Weaponized Ignorance

Blissful ignorance. Yesterday I knew nothing of the Parkland school shooting until I went out to get the paper for my wife, just as I was leaving for the bus. My peace has been shattered ever since glancing at the headlines. How any rational being can’t see the horror we’ve created by allowing gun lobbyists to buy the Republican Party I simply don’t know. Yes, I’m afraid. Yes, I’ve thought that maybe buying a gun would make me feel safer. Then I realize the insanity fear breeds. We could, as a society, address this fear. We don’t, however, because there’s far too much money to be made by it. We become weak-kneed whenever we think of that money flowing any direction rather than into our personal coffers. Insanity? A small price to pay.

The priorities of this nation are so messed up that Bedlam looks downright civilized in comparison. Even as we’re trying to come to terms with this 18th mass shooting of 2018, Republicans are attempting to balloon an already obscenely bloated military budget. Where do these weapons of personal destruction come from, if not the military technology? We want so badly to kill the enemy, and the castoffs end up in the hands of a troubled public. A traditional firearm to protect one’s home may not be unreasonable, but an assault rifle is. It crosses the line between fear and hatred. With a White House incumbent who ran on a ticket of hate, we’re reaping the whirlwind which we’ve sown.

Fear, many don’t realize, is a gift. It preserves us from danger in many circumstances. When it rules our lives, however, it becomes a neurosis. A psychosis even. Politicians may act stupid, but they know well that fear-mongering wins elections. Study after study has shown it to be true. This is a science they don’t doubt. The ease with which guns are available to what is clearly a deeply divided and very frightened public is like a piñata full of hand grenades. This is a scenario with no winners except those who accept the power the fearful eagerly give them. This is the danger of a thoughtless government driven only by personal gain and lucre. Those faithful to the call of destruction are, ironically, often evangelicals awaiting the end times. Agents of chaos bring those giant hands ever closer to midnight. The sweep of the clock moves ever forward, and if they’re anticipating Armageddon there’s no need to wait. It’s already here.

Rachel Weeping

“In Rama was there a voice heard, lamentation, and weeping, and great mourning, Rachel weeping for her children, and would not be comforted, because they are not.” I just can’t get it out of my head. The tragedy of Newtown, Connecticut is the madness of Herod repeated over and over again. I stand outside my daughter’s room and weep as she sleeps, terrified of what we’ve become. For the right of one person to own guns, twenty-eight are dead. The balance of power is way off-kilter, like a fishing vessel in a perfect storm. Those who protest are those who are unarmed who wish to remain that way. The bravado of the NRA says, “I would protect them, if I were there.” If I were there. I would feel no safer. Where was the NRA in Stockton, California, Iowa City, Iowa, Jonesboro, Arkansas, Littleton, Colorado, Red Lake, Minnesota, Nickel Mines, Pennsylvania, Blacksburg, Virginia, DeKalb, Illinois, Oakland, California, or Newtown, Connecticut? Polishing their rifles in readiness, no doubt.

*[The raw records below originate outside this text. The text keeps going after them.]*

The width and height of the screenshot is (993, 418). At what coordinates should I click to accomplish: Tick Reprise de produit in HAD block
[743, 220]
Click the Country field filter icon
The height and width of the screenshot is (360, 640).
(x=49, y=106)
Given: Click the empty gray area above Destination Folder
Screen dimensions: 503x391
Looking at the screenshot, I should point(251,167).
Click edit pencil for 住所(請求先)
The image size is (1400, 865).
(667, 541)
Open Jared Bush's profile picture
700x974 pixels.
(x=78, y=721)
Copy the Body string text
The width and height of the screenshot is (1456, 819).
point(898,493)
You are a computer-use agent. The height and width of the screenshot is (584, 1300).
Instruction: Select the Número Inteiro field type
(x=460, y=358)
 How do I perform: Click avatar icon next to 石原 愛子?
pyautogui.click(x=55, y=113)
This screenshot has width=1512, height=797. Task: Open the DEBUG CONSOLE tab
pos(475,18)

The time has come to put an end to easy access to guns. Life was more civilized in the days of the flintlock and musket—at least people had time to react or flee before another shot was loaded. Instead we tell people they will be safer if they can squeeze off forty-one shots before that crazy idiot shoots another. Drop to your knees and beg for mercy, you’ll be safer. While you’re down there, say one for a nation that loves its firearms more than its children.

Days like this it feels like God has us in his sights. The longer I ponder this the blacker my thoughts grow. We may blame the madman, but it is society that allows this to happen. Herod was king, and even the mother of God fled. But what of those left behind in Bethlehem? They paid the price for a man in love with power. I see a man in a cage, being sprayed by an upright ape holding a firehose. The man is one of the most vocal supporters of the NRA, but now he is the inferior being. “It’s a madhouse!” he cries. Yes, Mr. Heston, it is a madhouse indeed. Only those aren’t apes outside the cage, and those are firehoses in their hands. On further reflection, perhaps they are truly apes. Rachel is weeping for her children, while Herod reloads.